On May 26, the RBZ reviewed gold retention thresholds in a move which will see large-scale producers getting 70% of their export proceeds in foreign currency through their nostro accounts, while the remaining 30% will be paid in Zimbabwean dollars using the ruling interbank rate (currently fixed at ZW$25 to the US dollar).
Gold-buying agents and artisanal miners will be paid 100% in foreign currency at a flat price of US$45 per gram for fine gold. However, small-scale miners feel they deserve the same arrangement offered to large-scale producers since they now contribute 63% of the gold in the country. Currently, one gram of gold is fetching US$56 on the world market and prices are expected to remain bullish.
Side marketing and smuggling
The unfavourable export retention scheme of 55% to the miner and 45% to the central bank had seen a massive decline in gold deliveries to FPR and rampant smuggling of the yellow metal. Last year, the Zimbabwean government admitted that only a third of gold produced in the country is delivered to FPR. The bulk of the gold, worth over US$1,5 billion (over 35 tonnes), is lost through smuggling cartels that have influence in the entire value chain from artisanal miners on the ground to international buyers that export the mineral to South Africa and Middle East.
Parallel market gold buyers have been paying cash to small-scale miners, taking advantage of the uncompetitive retention scheme and delays by FPR to pay for delivered gold. It has been alleged that large-scale producers have also been under-declaring their output while selling their gold via small-scale producers and side marketing produce to parallel market buyers. This means that the country loses billions of dollars in foreign currency and millions in potential tax revenues every year.

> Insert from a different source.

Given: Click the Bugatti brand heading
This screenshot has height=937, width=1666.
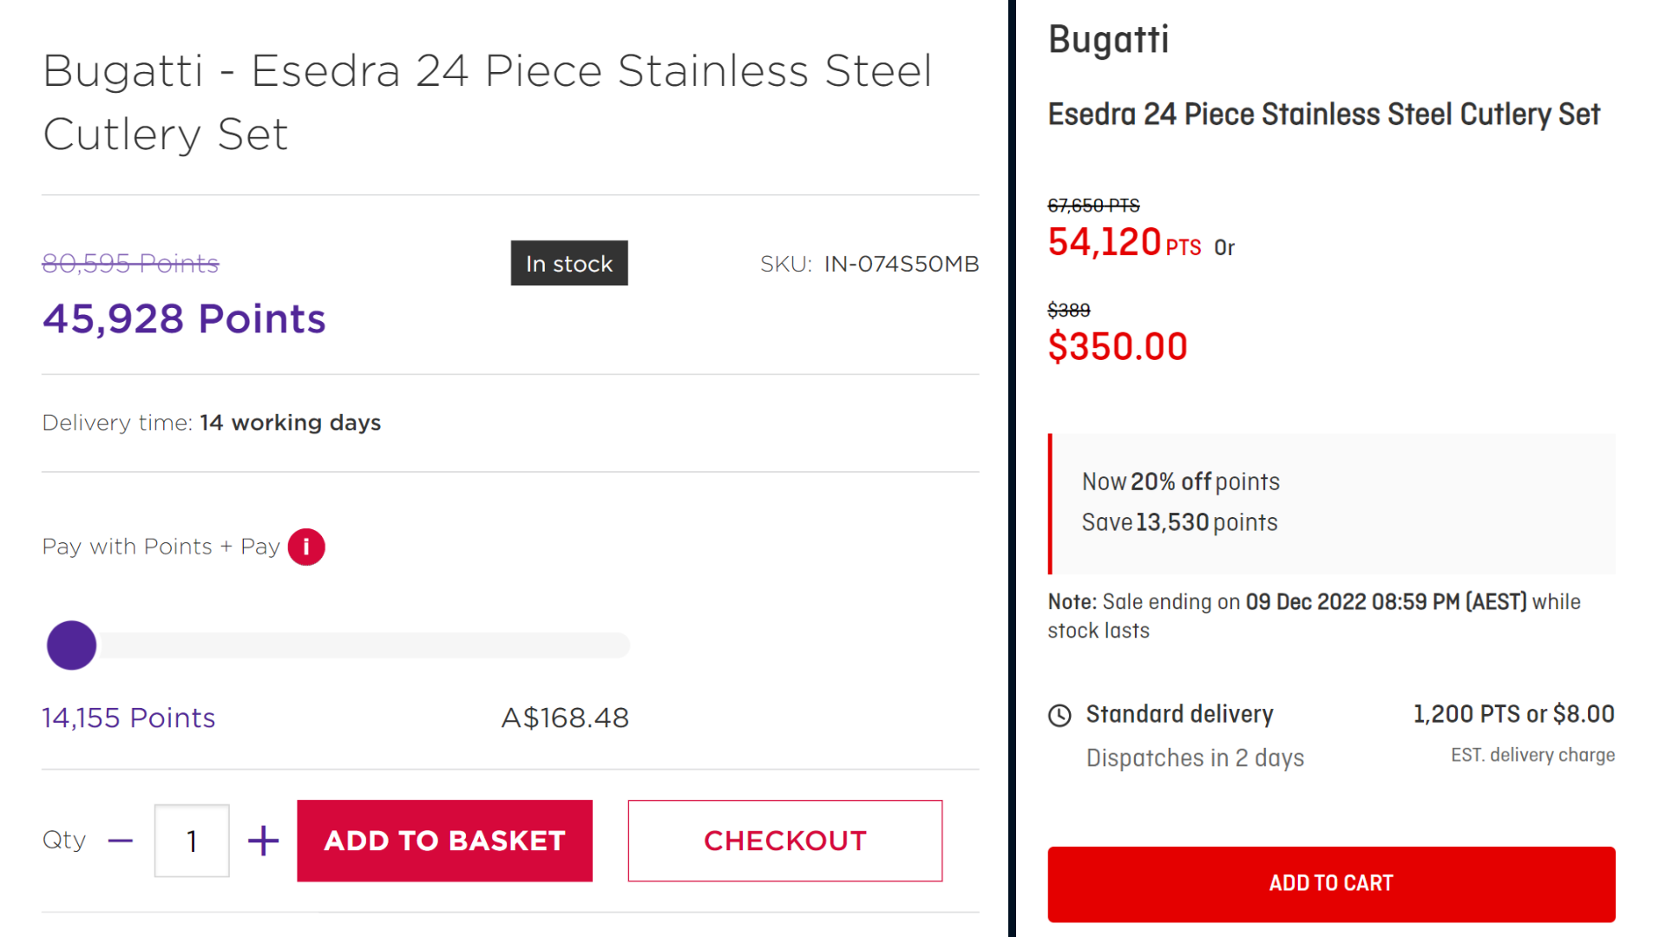Looking at the screenshot, I should click(x=1108, y=39).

Challenges for large-scale producers
Zimbabwe has seen a shift in Gold production in the last five years with operational challenges for yester year primary producers such as Freda Rebecca Mine (Bindura), RioZim (Renco and Cam & Motor Mines), Metallon Gold (How, Mazowe, Shamva & Redwing Mines), Falcon Gold (Dalny, Venice & Golden Quarry Mines), Bilboes Gold (Isabella, Bubi, When & McCays Mines), Sabi Gold Mine and Duration Gold Mine.